今日のメニューはシチューとカボチャの煮付けと卵かけご飯らしい。

献立は全て乃愛が決めている。流石、乃愛。


乃愛はすぐさま包丁とまな板を用意すると人参とキャベツをみじん切りにしていった。


手際が良く、スピードも早い。

料理する時の乃愛はポニーテールにして、ピンクの三角巾をしている。まさに料理できる女性に生まれ変わっている。かっこいい。


「乃愛、料理上手だな。手も怪我してないし、良いペース」


さっさっさっさと切っていく。丁寧に素早く、細かく切っていた。


「それでそれはシチューに使うのか? 俺、あんまり料理詳しくないから」


「違う。単に料理できるアピールがしたかっただけ」


「なんだよ」


その無駄行為に呆れてしまった。


「何かに使えるかもしれないでしょ? スープに入れるとか」


「シチューとスープは合わない」


心機一転、再度料理を始める事になった。


今度こそ乃愛はシチューの具材を三角切りにしていった。いつ使うのか分からないみじん切りにした野菜を脇に置き。


料理が上手いのは変わらず。


手を丸くしているのも知っている証拠だった。当たり前かもしれないが。


「じゃあ、たくま君わたしと霞が入れるから混ぜて混ぜてー」


声が相変わらず可愛い。と、気を取られていると伊織にしゃもじを渡された。


霞は怪しげな粉を持っている。まさか、食べ物じゃない下手物ゲテモノだったりして。


「ここには魔の成分、邪心が込められてる魔法の粉なのだー!」


「あ、小麦粉じゃん。良かったー」


袋にはちゃんと小麦粉と書かれている。疑ってしまって申し訳ない。


何度も繰り返し混ぜていると腕が疲れてくる。


乃愛も野菜を投入している。二人同時というのがまた苦難だ。


ある程度、とろとろにしたら

「もういいよ」と乃愛に言われた。


乃愛が全部野菜を投入し終わって、霞も小麦粉や水などを入れ終わったら乃愛が一人で仕上しあげとして混ぜていた。

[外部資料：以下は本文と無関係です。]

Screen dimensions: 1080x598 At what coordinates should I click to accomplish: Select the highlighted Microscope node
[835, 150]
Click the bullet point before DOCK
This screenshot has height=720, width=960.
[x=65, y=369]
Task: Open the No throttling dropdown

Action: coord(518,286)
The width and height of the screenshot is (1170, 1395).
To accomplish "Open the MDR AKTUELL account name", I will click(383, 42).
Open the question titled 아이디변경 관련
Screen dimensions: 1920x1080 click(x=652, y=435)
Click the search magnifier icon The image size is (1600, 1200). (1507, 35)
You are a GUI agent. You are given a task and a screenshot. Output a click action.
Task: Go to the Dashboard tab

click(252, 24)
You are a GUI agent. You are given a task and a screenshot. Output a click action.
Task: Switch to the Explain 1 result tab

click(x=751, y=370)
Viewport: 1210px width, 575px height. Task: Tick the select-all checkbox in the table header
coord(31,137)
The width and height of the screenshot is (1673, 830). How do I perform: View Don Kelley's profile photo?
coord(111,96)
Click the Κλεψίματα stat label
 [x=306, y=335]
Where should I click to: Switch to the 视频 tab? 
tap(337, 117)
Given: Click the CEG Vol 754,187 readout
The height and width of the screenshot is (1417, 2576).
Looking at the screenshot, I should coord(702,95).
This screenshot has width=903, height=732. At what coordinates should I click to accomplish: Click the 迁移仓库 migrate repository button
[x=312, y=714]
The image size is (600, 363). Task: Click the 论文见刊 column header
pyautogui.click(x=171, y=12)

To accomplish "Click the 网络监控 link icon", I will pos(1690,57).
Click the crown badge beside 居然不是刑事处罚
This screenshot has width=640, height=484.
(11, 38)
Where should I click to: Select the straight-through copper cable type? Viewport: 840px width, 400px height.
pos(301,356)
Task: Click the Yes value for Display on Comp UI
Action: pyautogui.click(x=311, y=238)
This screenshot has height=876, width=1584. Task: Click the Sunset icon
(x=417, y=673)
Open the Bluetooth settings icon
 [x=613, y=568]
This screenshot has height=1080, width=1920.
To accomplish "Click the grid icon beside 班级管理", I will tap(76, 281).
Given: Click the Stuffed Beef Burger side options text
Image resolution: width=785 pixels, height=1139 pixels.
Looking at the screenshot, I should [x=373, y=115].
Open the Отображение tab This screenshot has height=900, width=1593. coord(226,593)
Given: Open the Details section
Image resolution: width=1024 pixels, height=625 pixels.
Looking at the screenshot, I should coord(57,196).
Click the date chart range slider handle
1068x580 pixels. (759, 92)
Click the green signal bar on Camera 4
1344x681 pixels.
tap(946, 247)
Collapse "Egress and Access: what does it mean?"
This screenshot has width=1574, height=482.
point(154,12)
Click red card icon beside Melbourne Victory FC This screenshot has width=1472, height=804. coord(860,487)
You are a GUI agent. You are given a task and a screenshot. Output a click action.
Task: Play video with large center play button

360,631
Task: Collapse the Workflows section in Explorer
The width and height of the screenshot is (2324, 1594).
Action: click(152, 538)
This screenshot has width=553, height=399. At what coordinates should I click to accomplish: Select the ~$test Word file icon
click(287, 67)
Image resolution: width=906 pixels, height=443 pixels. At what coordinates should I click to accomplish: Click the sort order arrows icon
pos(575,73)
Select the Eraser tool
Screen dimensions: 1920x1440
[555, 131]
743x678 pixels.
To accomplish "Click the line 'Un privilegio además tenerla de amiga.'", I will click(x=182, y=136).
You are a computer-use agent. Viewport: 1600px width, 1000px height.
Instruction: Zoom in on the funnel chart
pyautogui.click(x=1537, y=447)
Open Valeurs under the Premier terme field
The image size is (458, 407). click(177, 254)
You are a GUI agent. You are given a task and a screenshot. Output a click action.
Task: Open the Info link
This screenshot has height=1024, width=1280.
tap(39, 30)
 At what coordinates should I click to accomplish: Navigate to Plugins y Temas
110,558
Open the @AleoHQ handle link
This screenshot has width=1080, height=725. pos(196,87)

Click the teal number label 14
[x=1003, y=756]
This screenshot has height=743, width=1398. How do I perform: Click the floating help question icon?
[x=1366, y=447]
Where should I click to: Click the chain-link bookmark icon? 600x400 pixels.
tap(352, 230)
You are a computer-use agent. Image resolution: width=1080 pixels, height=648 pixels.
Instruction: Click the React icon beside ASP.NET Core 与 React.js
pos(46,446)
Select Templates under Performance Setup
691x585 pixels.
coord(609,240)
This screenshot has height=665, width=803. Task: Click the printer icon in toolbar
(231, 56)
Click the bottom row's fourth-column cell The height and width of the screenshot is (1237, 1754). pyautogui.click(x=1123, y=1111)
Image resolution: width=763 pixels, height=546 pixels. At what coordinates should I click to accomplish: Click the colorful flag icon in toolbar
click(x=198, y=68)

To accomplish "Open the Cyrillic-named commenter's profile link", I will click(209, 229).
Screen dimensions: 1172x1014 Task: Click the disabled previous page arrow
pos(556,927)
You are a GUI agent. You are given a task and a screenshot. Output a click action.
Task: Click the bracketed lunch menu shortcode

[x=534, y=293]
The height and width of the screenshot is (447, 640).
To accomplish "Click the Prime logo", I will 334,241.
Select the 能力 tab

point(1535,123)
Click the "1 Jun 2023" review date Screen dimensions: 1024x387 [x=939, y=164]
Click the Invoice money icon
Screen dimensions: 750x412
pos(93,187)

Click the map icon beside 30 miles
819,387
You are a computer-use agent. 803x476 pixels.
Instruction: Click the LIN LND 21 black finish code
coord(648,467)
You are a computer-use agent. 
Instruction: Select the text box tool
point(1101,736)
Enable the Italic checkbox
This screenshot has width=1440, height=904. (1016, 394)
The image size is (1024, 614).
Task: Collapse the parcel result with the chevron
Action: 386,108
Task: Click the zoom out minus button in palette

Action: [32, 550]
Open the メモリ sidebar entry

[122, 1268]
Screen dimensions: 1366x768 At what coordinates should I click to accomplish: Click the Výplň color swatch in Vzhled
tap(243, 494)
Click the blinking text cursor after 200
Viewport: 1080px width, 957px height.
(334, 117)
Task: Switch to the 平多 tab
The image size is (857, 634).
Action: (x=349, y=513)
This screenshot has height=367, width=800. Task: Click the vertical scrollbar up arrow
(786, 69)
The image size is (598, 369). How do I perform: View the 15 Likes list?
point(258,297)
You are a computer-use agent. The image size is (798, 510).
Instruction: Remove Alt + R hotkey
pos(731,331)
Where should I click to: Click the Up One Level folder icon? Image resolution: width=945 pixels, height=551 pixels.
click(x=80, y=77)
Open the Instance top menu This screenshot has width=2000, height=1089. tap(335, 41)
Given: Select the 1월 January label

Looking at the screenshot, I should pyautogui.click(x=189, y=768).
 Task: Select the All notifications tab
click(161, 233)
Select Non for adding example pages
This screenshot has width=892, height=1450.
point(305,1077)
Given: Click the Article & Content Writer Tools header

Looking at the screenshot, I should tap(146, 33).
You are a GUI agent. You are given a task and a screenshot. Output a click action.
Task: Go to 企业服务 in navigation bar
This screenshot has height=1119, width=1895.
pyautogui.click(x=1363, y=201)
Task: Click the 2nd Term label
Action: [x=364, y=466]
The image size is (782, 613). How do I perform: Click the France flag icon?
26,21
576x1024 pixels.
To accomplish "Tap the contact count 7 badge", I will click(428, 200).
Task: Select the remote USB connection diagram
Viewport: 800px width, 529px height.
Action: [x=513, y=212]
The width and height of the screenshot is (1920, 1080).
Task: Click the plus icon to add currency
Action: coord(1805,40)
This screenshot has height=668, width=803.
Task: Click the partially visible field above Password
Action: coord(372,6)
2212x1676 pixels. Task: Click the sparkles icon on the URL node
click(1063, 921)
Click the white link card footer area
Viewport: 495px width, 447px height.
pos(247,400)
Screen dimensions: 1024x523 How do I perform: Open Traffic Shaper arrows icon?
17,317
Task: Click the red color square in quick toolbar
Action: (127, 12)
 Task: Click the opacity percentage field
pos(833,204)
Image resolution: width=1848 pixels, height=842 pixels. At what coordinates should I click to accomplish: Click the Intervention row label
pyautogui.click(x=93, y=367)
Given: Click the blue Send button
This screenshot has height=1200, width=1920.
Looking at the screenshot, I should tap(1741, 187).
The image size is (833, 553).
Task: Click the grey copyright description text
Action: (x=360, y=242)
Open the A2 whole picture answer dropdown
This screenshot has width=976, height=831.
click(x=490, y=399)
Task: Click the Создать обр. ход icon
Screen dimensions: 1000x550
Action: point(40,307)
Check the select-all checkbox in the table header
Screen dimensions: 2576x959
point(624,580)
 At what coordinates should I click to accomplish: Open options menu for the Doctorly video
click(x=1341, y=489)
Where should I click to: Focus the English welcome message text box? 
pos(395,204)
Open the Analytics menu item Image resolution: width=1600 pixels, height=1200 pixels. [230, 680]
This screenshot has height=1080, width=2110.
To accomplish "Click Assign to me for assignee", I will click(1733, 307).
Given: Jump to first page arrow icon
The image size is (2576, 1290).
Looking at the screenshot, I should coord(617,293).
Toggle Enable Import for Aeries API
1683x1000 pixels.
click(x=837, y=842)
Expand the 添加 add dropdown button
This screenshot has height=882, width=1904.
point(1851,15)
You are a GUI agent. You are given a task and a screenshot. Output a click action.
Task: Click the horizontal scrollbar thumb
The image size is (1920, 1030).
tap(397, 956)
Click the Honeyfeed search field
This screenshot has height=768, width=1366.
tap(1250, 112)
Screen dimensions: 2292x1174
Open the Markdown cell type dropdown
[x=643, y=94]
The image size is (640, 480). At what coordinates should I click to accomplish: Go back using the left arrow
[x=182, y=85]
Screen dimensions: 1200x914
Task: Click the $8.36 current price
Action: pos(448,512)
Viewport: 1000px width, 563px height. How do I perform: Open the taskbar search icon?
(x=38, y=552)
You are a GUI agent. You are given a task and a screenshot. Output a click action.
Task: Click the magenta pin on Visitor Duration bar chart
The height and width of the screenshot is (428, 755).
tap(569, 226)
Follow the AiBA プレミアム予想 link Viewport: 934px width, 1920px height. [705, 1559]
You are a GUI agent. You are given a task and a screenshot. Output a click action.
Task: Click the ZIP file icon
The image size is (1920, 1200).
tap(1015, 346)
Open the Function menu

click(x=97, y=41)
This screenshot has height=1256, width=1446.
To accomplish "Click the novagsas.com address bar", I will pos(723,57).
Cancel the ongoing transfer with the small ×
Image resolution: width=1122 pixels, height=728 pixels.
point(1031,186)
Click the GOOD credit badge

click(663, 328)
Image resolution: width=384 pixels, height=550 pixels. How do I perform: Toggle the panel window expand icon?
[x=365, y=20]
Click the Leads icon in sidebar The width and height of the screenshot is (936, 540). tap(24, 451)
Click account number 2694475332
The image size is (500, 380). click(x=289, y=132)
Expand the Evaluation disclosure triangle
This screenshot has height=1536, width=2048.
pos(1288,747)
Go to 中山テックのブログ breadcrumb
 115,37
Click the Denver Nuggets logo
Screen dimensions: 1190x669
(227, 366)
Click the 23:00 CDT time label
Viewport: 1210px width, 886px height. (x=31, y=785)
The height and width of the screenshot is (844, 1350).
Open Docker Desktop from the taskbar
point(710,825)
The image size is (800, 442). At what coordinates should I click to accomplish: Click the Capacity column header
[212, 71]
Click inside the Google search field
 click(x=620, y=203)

結構、腕にくるし、小柄な体だと余計疲れるだろう。料理上手だから慣れてるのか?。


「手伝うよ」

そう言って乃愛の後ろに回った。


しゃもじを二人で持って混ぜた。

乃愛からは良い香りがしてきた。シチューの香りと相まって、すごく良い香りになっている。

何だか後ろから抱き締めてる感じになってしまった。


「混ぜ混ぜ。混ぜ混ぜ」


ふんわりとした声でそう唱える乃愛。

萌え死にそうになる俺。


どうにかしてくれよぉ。乃愛のこと、好きになっちゃうかもしれない。というかもう好きなのだろう。


あっという間に終わってしまった。まあ、仕上げだからな。


それから後は大きな入れ物に入れてスープ皿に分けるだけだ。それは伊織の係らしい。